** DÉFI 1 **
Recopiez le passage de l'analyse sur Sansa en commençant par « It all goes » et en poursuivant jusqu'à « in our steads. ».
** DÉFI 2 **
D'après l'analyse sur Sansa, indiquez en quelle fourrure est le manteau qu'elle choisit avant de sortir dans le jardin.

Sous leTrône de Fer. Petites analyses littéraires

Sous leTrône de Fer. Petites analyses littéraires

Une jouvencelle guerrière au jardin

 

 

 Revenons aux Eyrié.

 Avant de sortir dans le jardin, Sansa s'habille chaudement, mêlant habits féminins et masculins : robe, pantalons et hautes bottes. Il faut retenir ici deux choses. La première c'est que si Sansa ne s'apprête pas par coquetterie, son choix d'habillement demeure un langage à lui seul : elle n'est plus une demoiselle de haut parage à une cour royale, ni une princesse héritière d'un royaume et otage, elle est une vierge guerrière qui vise l'efficacité, comme si elle partait au combat. Certes, la première explication - qui participe pleinement au soucis de réalisme de GRRMartin - est que les pantalons et bottes sont adaptés à la météo (et c'est rassurant sur l'état mental de Sansa !), mais dans le même temps, les détails précis de l'habillement ne sortent pas de nulle part : le manteau qu'elle se choisit est en fourrure de renard et elle porte une tunique bleue en peau d'agneau aux couleurs Arryn, comme sa tante Lysa : littéralement, Sansa est une agnelle qui se déguise en prédatrice rusée puisqu'elle porte la peau d'agneau sous la peau de renard. D'autre part, l'association de l'agneau avec les couleurs Arryn suggère que la véritable proie immédiate pourrait être Lysa elle-même, concurrencée sur son propre terrain, dans son château par une future reine. On retrouverait là un écho anticipant une révélation à propos de Cersei : nous apprenons en effet dans le tome 4 A Feast for Crows que la reine régente est hantée par une vieille prophétie lui prédisant la perte de tout ce à quoi elle tient le plus au profit d'une reine plus jeune et plus belle. En d'autres termes, GRRMartin suggère déjà le rôle identique joué par Lysa, Cersei, Catelyn ou Sansa : les jeunes remplaceront un jour les vieilles, avant d'être remplacées à leur tour, sans rien changer fondamentalement à l'histoire. Tyrion a exprimé plus tôt cette idée, avant qu'il ne tue son père : 

 

 It all goes back and back, Tyrion thought, to our mothers and fathers and theirs before them. We are puppets dancing on the strings of those who came before us, and one day our own children will take up our strings and dance on in our steads.

** MATÉRIEL FOURNI **
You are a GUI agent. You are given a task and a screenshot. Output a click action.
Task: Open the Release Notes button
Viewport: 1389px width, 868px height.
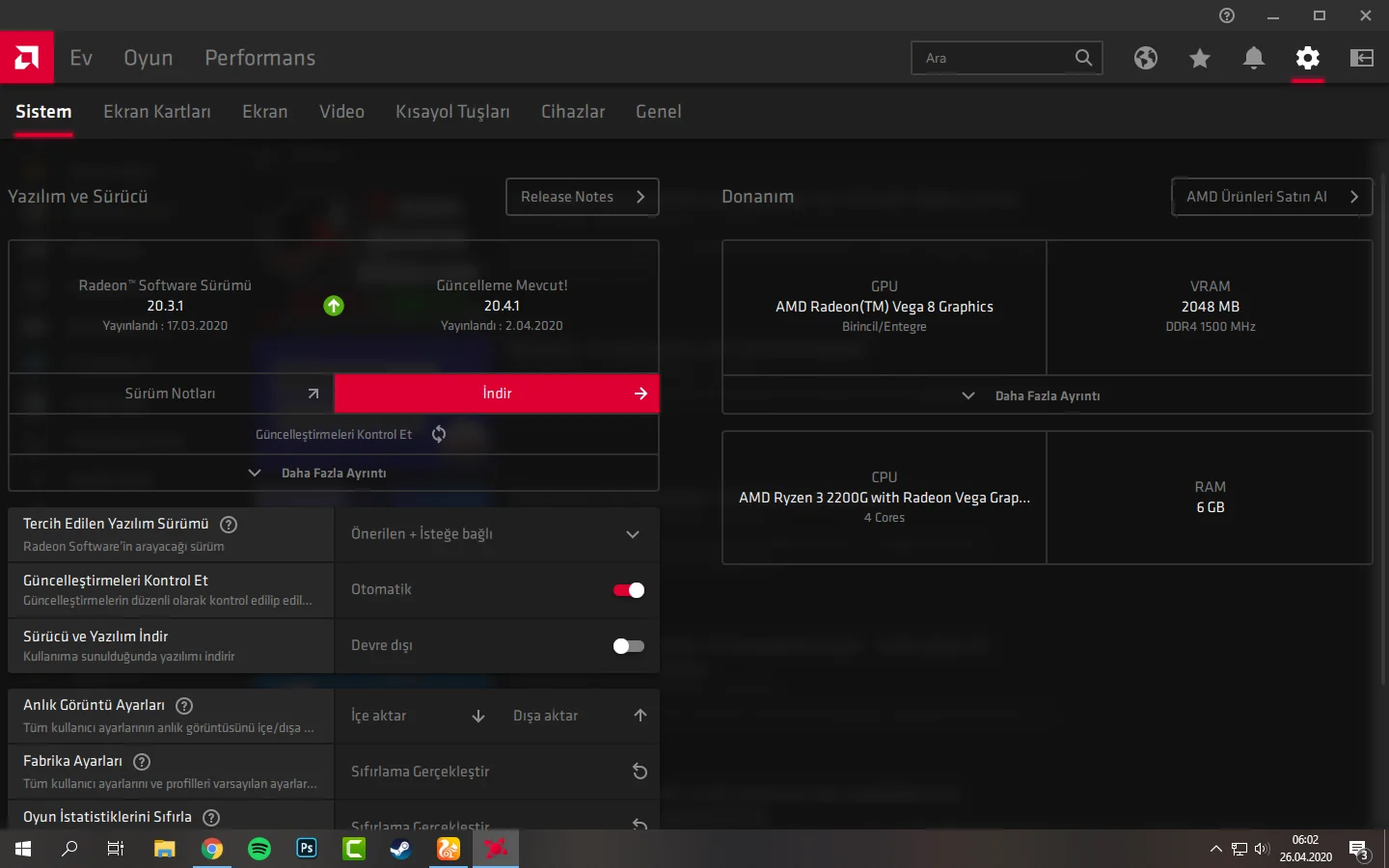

** BONNE RÉPONSE 1 **
It all goes back and back, Tyrion thought, to our mothers and fathers and theirs before them. We are puppets dancing on the strings of those who came before us, and one day our own children will take up our strings and dance on in our steads.

** BONNE RÉPONSE 2 **
Son manteau est en fourrure de renard.